David Chipperfield Returns Wood to the Bathroom: How Tambre Redefines Luxury

Edited by: Irena II

In a world where bathrooms have long been a battleground for synthetic materials, David Chipperfield’s wooden bathtub for Agape feels like a quiet yet defiant challenge. Tambre is more than just a piece of furniture; it is an effort to restore a sense of natural harmony to a space where water and wood historically coexisted before industrial processes drove them apart.

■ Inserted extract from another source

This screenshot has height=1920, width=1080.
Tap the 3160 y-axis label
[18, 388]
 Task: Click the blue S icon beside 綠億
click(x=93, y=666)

Chipperfield, renowned for his architectural mastery of stone and concrete, has applied those same core principles here: a minimalism that reveals itself through the material. The bathtub is crafted from solid wood with a specialized treatment for moisture protection, retaining a warm, organic texture that is impossible to replicate with acrylic or ceramic. In doing so, Agape—a brand defined by its unconventional bathroom solutions—extends a product line where functional utility and tactile experience always go hand in hand.

The arrival of Tambre coincides with a moment when the interior design industry is searching for meaningful alternatives to mass production. While luxury bathrooms have long served as status symbols, modern consumers are increasingly looking beyond mere form to the provenance of the materials themselves. Here, wood serves not as a decorative accent but as the structural foundation, a feat that requires sophisticated engineering—from specialized impregnation to high-precision joinery.

Consider the traditional boat: for centuries, wood has thrived in constant contact with water because master craftsmen understood its natural behavior rather than trying to isolate it completely. Chipperfield translates this logic to the domestic sphere, creating a bathtub designed to withstand decades of daily use while remaining inviting to the touch and visually comforting.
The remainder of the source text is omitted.